_Problem description_
Each entry needs to be repeated exactly, with nothing added or removed.

_Records shown_
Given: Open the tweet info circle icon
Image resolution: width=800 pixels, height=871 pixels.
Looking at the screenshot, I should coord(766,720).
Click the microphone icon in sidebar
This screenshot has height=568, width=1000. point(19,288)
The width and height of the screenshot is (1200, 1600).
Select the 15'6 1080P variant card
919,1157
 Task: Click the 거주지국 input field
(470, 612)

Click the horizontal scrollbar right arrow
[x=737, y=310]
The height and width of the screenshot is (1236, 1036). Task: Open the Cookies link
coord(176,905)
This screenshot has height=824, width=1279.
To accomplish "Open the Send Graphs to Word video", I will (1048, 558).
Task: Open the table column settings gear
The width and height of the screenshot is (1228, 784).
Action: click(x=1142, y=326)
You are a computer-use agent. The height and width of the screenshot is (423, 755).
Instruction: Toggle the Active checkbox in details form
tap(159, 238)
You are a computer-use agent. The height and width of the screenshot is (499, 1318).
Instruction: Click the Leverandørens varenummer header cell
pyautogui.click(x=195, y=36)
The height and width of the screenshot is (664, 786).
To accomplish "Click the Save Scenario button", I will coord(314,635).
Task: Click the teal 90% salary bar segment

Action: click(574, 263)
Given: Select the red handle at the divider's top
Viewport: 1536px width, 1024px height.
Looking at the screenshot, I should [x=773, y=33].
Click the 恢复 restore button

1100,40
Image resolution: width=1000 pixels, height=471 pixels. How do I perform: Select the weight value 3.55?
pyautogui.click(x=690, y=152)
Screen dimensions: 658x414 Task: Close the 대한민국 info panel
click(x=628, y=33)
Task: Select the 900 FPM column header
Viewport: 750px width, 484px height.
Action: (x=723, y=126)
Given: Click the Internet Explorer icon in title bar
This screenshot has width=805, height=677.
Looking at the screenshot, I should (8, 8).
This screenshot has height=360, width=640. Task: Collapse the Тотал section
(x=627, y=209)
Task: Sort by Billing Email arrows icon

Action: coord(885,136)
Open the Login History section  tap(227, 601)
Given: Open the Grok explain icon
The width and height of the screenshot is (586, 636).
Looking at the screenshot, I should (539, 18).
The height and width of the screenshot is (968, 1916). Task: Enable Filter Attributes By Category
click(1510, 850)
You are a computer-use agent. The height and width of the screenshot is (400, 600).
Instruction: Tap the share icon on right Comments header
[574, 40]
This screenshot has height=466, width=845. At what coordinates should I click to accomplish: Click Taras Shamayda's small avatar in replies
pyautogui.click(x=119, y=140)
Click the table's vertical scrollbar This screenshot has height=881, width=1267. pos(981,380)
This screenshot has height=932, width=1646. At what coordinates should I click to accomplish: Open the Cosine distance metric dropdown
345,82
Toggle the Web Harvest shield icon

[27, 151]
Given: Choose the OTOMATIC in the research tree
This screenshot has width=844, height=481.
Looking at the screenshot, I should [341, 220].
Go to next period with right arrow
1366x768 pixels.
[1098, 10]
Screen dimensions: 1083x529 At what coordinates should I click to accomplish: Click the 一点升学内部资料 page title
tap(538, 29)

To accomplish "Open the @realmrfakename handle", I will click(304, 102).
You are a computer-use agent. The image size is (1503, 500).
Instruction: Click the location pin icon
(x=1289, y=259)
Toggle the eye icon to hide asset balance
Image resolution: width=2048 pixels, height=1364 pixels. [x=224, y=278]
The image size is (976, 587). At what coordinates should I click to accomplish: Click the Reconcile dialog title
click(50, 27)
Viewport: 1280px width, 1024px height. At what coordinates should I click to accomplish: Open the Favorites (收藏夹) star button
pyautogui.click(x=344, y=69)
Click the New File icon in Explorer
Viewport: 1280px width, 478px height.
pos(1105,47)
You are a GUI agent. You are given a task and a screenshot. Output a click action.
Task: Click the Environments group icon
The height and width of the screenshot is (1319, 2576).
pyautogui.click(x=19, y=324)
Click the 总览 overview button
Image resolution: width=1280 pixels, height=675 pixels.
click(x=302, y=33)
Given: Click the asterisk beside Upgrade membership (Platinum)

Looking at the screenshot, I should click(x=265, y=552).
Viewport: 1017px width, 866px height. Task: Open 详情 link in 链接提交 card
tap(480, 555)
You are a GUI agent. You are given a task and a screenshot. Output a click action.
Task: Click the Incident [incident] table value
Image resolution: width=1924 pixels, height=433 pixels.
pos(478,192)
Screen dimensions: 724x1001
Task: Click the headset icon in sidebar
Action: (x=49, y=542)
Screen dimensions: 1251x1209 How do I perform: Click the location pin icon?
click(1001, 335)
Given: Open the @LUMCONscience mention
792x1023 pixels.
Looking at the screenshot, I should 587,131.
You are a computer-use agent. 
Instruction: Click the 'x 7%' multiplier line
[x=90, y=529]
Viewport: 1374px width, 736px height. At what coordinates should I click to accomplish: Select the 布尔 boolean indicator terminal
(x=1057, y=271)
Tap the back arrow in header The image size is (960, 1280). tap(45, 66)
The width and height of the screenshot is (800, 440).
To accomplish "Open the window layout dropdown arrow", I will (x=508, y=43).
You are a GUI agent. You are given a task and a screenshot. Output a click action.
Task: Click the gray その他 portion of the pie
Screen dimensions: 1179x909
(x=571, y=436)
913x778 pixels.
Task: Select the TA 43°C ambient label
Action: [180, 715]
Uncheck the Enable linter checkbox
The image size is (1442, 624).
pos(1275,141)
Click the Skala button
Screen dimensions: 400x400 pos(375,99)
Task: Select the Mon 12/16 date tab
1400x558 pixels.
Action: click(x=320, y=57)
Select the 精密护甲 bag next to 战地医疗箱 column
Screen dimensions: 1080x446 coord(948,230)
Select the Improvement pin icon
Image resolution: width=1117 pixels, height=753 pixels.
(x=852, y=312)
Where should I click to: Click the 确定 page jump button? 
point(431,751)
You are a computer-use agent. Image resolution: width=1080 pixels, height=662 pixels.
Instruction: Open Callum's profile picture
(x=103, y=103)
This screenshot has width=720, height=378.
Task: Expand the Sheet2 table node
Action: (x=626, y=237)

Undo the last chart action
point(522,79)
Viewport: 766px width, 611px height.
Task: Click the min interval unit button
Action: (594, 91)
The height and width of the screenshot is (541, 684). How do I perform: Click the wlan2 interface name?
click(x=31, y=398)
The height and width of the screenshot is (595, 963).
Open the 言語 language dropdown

_Answer to this exercise_
Given: Open the tweet info circle icon
Image resolution: width=800 pixels, height=871 pixels.
Looking at the screenshot, I should coord(766,720).
Click the microphone icon in sidebar
This screenshot has height=568, width=1000. point(19,288)
The width and height of the screenshot is (1200, 1600).
Select the 15'6 1080P variant card
919,1157
 Task: Click the 거주지국 input field
(470, 612)

Click the horizontal scrollbar right arrow
[x=737, y=310]
The height and width of the screenshot is (1236, 1036). Task: Open the Cookies link
coord(176,905)
This screenshot has height=824, width=1279.
To accomplish "Open the Send Graphs to Word video", I will (1048, 558).
Task: Open the table column settings gear
The width and height of the screenshot is (1228, 784).
Action: click(x=1142, y=326)
You are a computer-use agent. The height and width of the screenshot is (423, 755).
Instruction: Toggle the Active checkbox in details form
tap(159, 238)
You are a computer-use agent. The height and width of the screenshot is (499, 1318).
Instruction: Click the Leverandørens varenummer header cell
pyautogui.click(x=195, y=36)
The height and width of the screenshot is (664, 786).
To accomplish "Click the Save Scenario button", I will coord(314,635).
Task: Click the teal 90% salary bar segment

Action: click(574, 263)
Given: Select the red handle at the divider's top
Viewport: 1536px width, 1024px height.
Looking at the screenshot, I should [x=773, y=33].
Click the 恢复 restore button

1100,40
Image resolution: width=1000 pixels, height=471 pixels. How do I perform: Select the weight value 3.55?
pyautogui.click(x=690, y=152)
Screen dimensions: 658x414 Task: Close the 대한민국 info panel
click(x=628, y=33)
Task: Select the 900 FPM column header
Viewport: 750px width, 484px height.
Action: (x=723, y=126)
Given: Click the Internet Explorer icon in title bar
This screenshot has width=805, height=677.
Looking at the screenshot, I should (8, 8).
This screenshot has height=360, width=640. Task: Collapse the Тотал section
(x=627, y=209)
Task: Sort by Billing Email arrows icon

Action: coord(885,136)
Open the Login History section  tap(227, 601)
Given: Open the Grok explain icon
The width and height of the screenshot is (586, 636).
Looking at the screenshot, I should (539, 18).
The height and width of the screenshot is (968, 1916). Task: Enable Filter Attributes By Category
click(1510, 850)
You are a computer-use agent. The height and width of the screenshot is (400, 600).
Instruction: Tap the share icon on right Comments header
[574, 40]
This screenshot has height=466, width=845. At what coordinates should I click to accomplish: Click Taras Shamayda's small avatar in replies
pyautogui.click(x=119, y=140)
Click the table's vertical scrollbar This screenshot has height=881, width=1267. pos(981,380)
This screenshot has height=932, width=1646. At what coordinates should I click to accomplish: Open the Cosine distance metric dropdown
345,82
Toggle the Web Harvest shield icon

[27, 151]
Given: Choose the OTOMATIC in the research tree
This screenshot has width=844, height=481.
Looking at the screenshot, I should [341, 220].
Go to next period with right arrow
1366x768 pixels.
[1098, 10]
Screen dimensions: 1083x529 At what coordinates should I click to accomplish: Click the 一点升学内部资料 page title
tap(538, 29)

To accomplish "Open the @realmrfakename handle", I will click(304, 102).
You are a computer-use agent. The image size is (1503, 500).
Instruction: Click the location pin icon
(x=1289, y=259)
Toggle the eye icon to hide asset balance
Image resolution: width=2048 pixels, height=1364 pixels. [x=224, y=278]
The image size is (976, 587). At what coordinates should I click to accomplish: Click the Reconcile dialog title
click(50, 27)
Viewport: 1280px width, 1024px height. At what coordinates should I click to accomplish: Open the Favorites (收藏夹) star button
pyautogui.click(x=344, y=69)
Click the New File icon in Explorer
Viewport: 1280px width, 478px height.
pos(1105,47)
You are a GUI agent. You are given a task and a screenshot. Output a click action.
Task: Click the Environments group icon
The height and width of the screenshot is (1319, 2576).
pyautogui.click(x=19, y=324)
Click the 总览 overview button
Image resolution: width=1280 pixels, height=675 pixels.
click(x=302, y=33)
Given: Click the asterisk beside Upgrade membership (Platinum)

Looking at the screenshot, I should click(x=265, y=552).
Viewport: 1017px width, 866px height. Task: Open 详情 link in 链接提交 card
tap(480, 555)
You are a GUI agent. You are given a task and a screenshot. Output a click action.
Task: Click the Incident [incident] table value
Image resolution: width=1924 pixels, height=433 pixels.
pos(478,192)
Screen dimensions: 724x1001
Task: Click the headset icon in sidebar
Action: (x=49, y=542)
Screen dimensions: 1251x1209 How do I perform: Click the location pin icon?
click(1001, 335)
Given: Open the @LUMCONscience mention
792x1023 pixels.
Looking at the screenshot, I should 587,131.
You are a computer-use agent. 
Instruction: Click the 'x 7%' multiplier line
[x=90, y=529]
Viewport: 1374px width, 736px height. At what coordinates should I click to accomplish: Select the 布尔 boolean indicator terminal
(x=1057, y=271)
Tap the back arrow in header The image size is (960, 1280). tap(45, 66)
The width and height of the screenshot is (800, 440).
To accomplish "Open the window layout dropdown arrow", I will (x=508, y=43).
You are a GUI agent. You are given a task and a screenshot. Output a click action.
Task: Click the gray その他 portion of the pie
Screen dimensions: 1179x909
(x=571, y=436)
913x778 pixels.
Task: Select the TA 43°C ambient label
Action: [180, 715]
Uncheck the Enable linter checkbox
The image size is (1442, 624).
pos(1275,141)
Click the Skala button
Screen dimensions: 400x400 pos(375,99)
Task: Select the Mon 12/16 date tab
1400x558 pixels.
Action: click(x=320, y=57)
Select the 精密护甲 bag next to 战地医疗箱 column
Screen dimensions: 1080x446 coord(948,230)
Select the Improvement pin icon
Image resolution: width=1117 pixels, height=753 pixels.
(x=852, y=312)
Where should I click to: Click the 确定 page jump button? 
point(431,751)
You are a computer-use agent. Image resolution: width=1080 pixels, height=662 pixels.
Instruction: Open Callum's profile picture
(x=103, y=103)
This screenshot has width=720, height=378.
Task: Expand the Sheet2 table node
Action: (x=626, y=237)

Undo the last chart action
point(522,79)
Viewport: 766px width, 611px height.
Task: Click the min interval unit button
Action: (594, 91)
The height and width of the screenshot is (541, 684). How do I perform: Click the wlan2 interface name?
click(x=31, y=398)
The height and width of the screenshot is (595, 963).
Open the 言語 language dropdown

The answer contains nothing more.